§ Problem statement
Please duplicate the records below, from the start through the line containing "[x=155, y=92]", keeping every line unchanged.

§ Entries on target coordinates

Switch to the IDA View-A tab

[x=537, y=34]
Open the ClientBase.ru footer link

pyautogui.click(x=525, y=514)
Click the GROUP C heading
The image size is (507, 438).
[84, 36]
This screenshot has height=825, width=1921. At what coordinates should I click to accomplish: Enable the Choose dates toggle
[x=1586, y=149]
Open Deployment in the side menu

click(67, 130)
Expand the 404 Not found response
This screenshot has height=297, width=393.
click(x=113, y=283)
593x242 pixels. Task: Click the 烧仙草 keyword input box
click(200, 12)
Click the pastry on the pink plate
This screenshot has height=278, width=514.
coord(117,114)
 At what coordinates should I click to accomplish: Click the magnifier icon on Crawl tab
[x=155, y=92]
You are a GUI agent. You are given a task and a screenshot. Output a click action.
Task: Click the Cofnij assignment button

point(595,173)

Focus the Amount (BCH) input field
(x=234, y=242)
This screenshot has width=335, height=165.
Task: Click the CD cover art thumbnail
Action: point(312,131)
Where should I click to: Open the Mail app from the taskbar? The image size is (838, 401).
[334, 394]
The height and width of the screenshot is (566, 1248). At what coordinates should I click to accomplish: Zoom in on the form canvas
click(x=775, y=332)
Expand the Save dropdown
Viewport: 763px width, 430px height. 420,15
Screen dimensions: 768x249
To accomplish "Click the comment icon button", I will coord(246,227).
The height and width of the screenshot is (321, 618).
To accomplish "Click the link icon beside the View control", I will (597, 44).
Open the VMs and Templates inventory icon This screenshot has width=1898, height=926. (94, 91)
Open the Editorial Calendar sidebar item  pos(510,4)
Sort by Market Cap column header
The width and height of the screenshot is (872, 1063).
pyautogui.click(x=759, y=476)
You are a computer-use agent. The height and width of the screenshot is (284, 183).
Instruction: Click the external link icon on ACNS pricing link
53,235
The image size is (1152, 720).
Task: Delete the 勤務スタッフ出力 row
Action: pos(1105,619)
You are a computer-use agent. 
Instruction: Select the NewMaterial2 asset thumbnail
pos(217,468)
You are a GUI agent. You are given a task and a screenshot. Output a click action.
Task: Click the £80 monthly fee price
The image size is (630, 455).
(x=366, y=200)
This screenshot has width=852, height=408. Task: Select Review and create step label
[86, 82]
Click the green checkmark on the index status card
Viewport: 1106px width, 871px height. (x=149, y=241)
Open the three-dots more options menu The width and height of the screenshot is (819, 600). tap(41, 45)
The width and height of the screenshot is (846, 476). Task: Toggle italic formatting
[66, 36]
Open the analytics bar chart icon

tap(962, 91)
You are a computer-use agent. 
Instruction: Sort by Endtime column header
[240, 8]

§ Full solution
Switch to the IDA View-A tab

[x=537, y=34]
Open the ClientBase.ru footer link

pyautogui.click(x=525, y=514)
Click the GROUP C heading
The image size is (507, 438).
[84, 36]
This screenshot has height=825, width=1921. At what coordinates should I click to accomplish: Enable the Choose dates toggle
[x=1586, y=149]
Open Deployment in the side menu

click(67, 130)
Expand the 404 Not found response
This screenshot has height=297, width=393.
click(x=113, y=283)
593x242 pixels. Task: Click the 烧仙草 keyword input box
click(200, 12)
Click the pastry on the pink plate
This screenshot has height=278, width=514.
coord(117,114)
 At what coordinates should I click to accomplish: Click the magnifier icon on Crawl tab
[x=155, y=92]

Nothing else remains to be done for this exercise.